- POLECENIE A:
Czy te stwierdzenia zgadzają się z opowiadaniem o Lainie: (i) chłopak stojący w progu miał kolczyk w brwi, (ii) wicedyrektorka kazała wyjąć książki z geografii, (iii) Laina znalazła wolne miejsce przy oknie? Przy każdym odpowiedz „tak” lub „nie” i przytocz dokładnie rozstrzygające słowa.
- POLECENIE B:
Jak toczy się dalej opowiadanie o Lainie? Dopisz ciąg dalszy, zaczynając od miejsca, w którym Laina kładzie reklamówkę na stole.

- PODANY FRAGMENT:
==========

Cii ja nie poganiam bo wierzę, że Roxy piszesz na drugie forum ;DD Jak narazie to podziwiam... ;DD Ahh very fajnie poczytać jeszcze raz... Od początku.. ;DD mrrau Wink Pozdrawiam ;**


Post został pochwalony 0 razy
Zobacz profil autora
Roxy




Dołączył: 30 Mar 2006
Posty: 8 Przeczytał: 0 tematów

Ostrzeżeń: 0/5

PostWysłany: Wto 14:09, 04 Kwi 2006 Powrót do góry

Brat formatował kompa i nie mam Worda, więc napewno będzie dużo błędów -.-' Jak go zainstaluje, to dopiero wtedy pozostałe części posprawdzam xP

CZĘŚĆ 3

(...)
-Do odważnych świat należy - mruknęła Laina sama do siebie i westchnęła. Szarpnęła za klamkę, po czym delikatnie popchnęła drzwi i nim się zorientowała, jej wzrok odrazu napotkał czyjąś parę brązowych tęczówek. Właścicielem ich był stojący w progu czarnowłosy chłopak z mocnym makijażem, nażelowanymi włosami i kolczykiem w brwi. Na jego twarzy malował się strach, który po chwili znikł, gdy tylko zobaczył blondynę.
-Uf, już myślałem że to Malloney - powiedział z ulgą, patrząc na Lainę która stała w progu z otwartymi ustami ze zdziwienia - Radzę ci gdzieś usiąść, bo psorka zaraz przyjdzie... - dodał i przepuścił dziewczynę po czym sam usiadł przy swojej ławce. Blondynka staneła na środku klasy, w której panowało wielkie zamieszanie i rozejrzała się po niej. Nagle do pomieszczenia wparowała wicedyrektorka, a wszyscy momentalnie ucichli.
-Ten...ja tylko na chwilkę...słuchajcie, mam ważną sprawę i...wyjmijcie te książki z biologi... - wydyszała i podparła się biórka. Widać, że się bardzo gdzieś śpieszyła - Nie będzie mnie...wiec...tego...zajmijcie się rozmnarzaniem, dobrze? - powiedziała i wybiegła na korytarz, a klasa zaczęła się głośno śmiać. Laina również zachichotała i zaczęła rozglądać sie za wolnym miejscem. Dostrzegła je przy ścianie w środkowej ławce. Śmiało tam podeszła i położyła swoją reklamówkę na stole.

==========

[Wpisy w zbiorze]
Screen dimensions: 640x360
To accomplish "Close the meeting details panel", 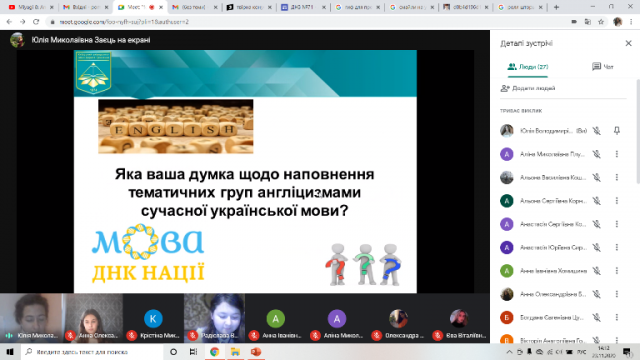I will tap(628, 43).
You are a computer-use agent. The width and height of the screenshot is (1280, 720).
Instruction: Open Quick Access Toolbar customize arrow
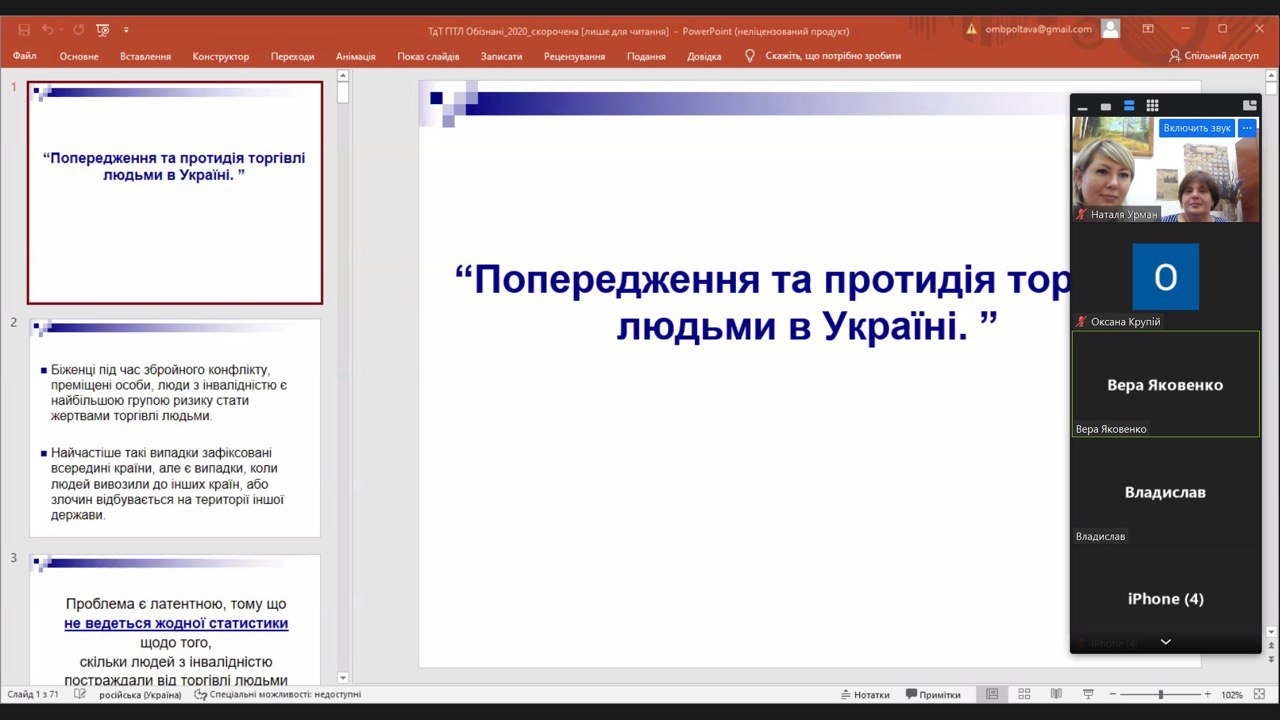[x=126, y=30]
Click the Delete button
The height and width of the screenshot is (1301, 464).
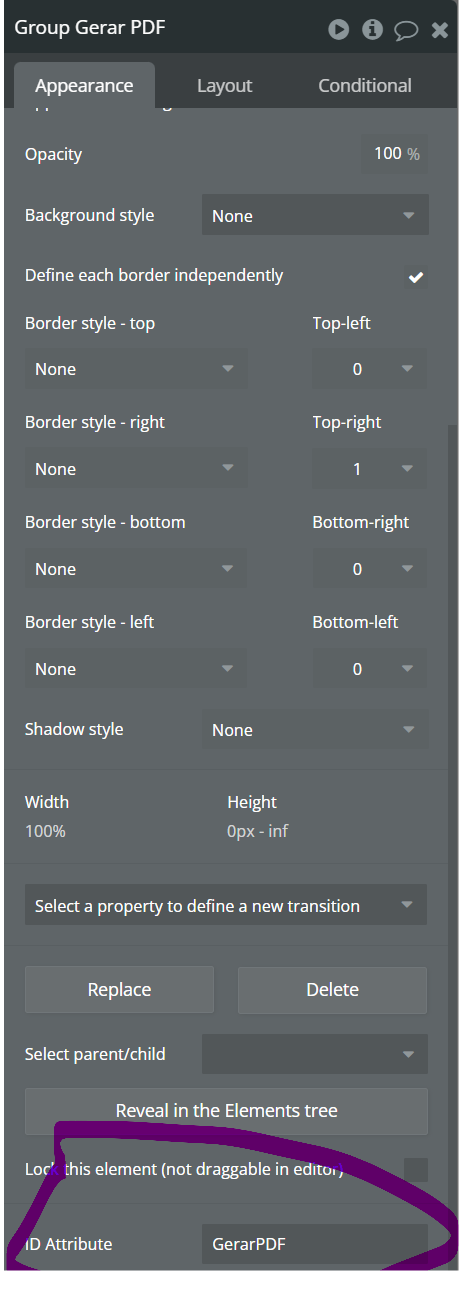click(x=332, y=990)
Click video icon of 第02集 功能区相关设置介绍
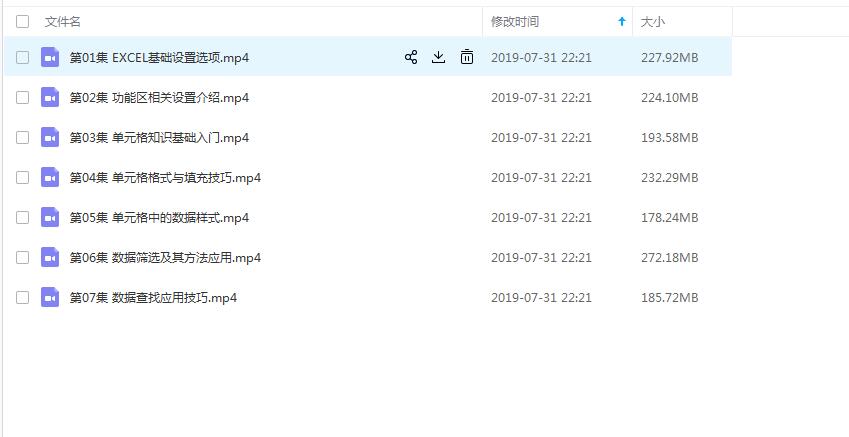This screenshot has width=849, height=437. [50, 97]
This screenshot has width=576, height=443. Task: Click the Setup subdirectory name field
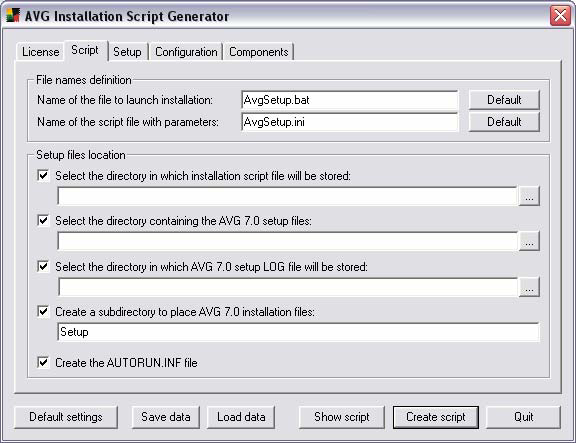point(298,332)
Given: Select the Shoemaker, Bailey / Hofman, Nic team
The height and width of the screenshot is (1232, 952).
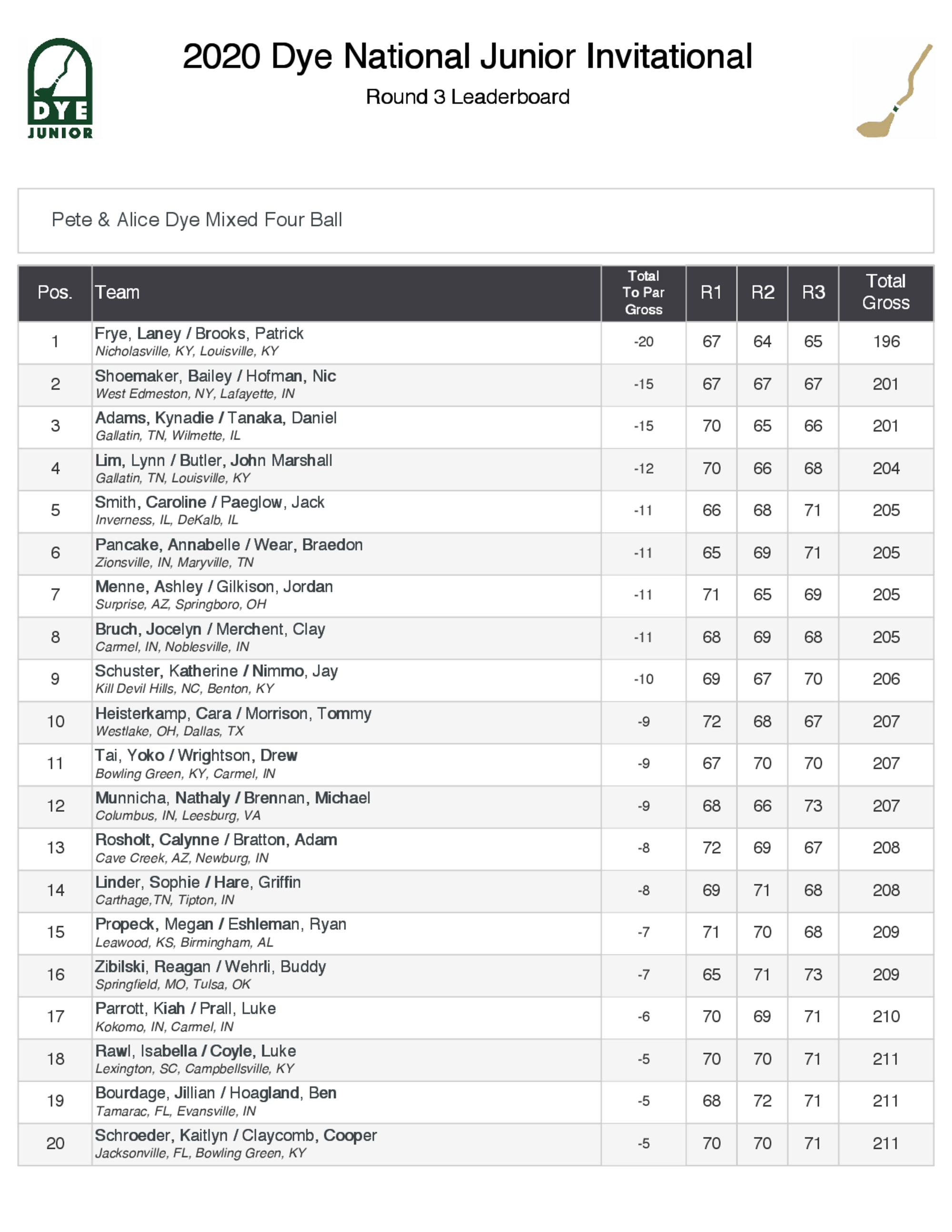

==========

- ODPOWIEDŹ A:
(i) Tak: „kolczykiem w brwi”.
(ii) Nie: „wyjmijcie te książki z biologi”.
(iii) Nie: „Dostrzegła je przy ścianie w środkowej ławce.”

- ODPOWIEDŹ B:
-Mogę? - spytała, gdy dziewczyna siedząca obok na krześle odwróciła się w jej stronę i po chwili uśmiechnęła. Blondynka wypakowała książkę z biologii i usiadła na swoim miejscu.
-Jestem Bonnie - rudowłosa dziewczyna z ławki podała jej rękę.
-Laina - uśmiechnęła się. Po chwili stała się ona głównym celem zainteresowania. Wszyscy podeszli do niej i zaczęli wypytywać o różne rzeczy. Nagle zorientowała się, że przed nią siedzi TEN GŁUPI chłopak z Tokio Hotel, który według niej popisuje się swoim 'śpiewem', wyglądem i razem ze swoim bratem lata za panienkami. Czarnowłosy odwrócił się do niej.
-Cześć, jestem Bill - powiedział wesoło i zilustrował ją wzrokiem co niezbyt ją zadowoliło. Blondynka w duchu cieszyła się, że chłopak niewie, jak bardzo ona go niecierpi. Chociaż na pierwszy rzut oka wydawał się sympatyczny...Laina gwałtownie potrząsnęła głową, by wyrzucić tą myśl.
-Yhm, cześć. Laina - odpowiedziała bez entuzjazmu. Rozmowy z uczniami były dla niej całkiem przyjemne.
-Masz rodzeństwo? - spytał nagle czarnowłosy.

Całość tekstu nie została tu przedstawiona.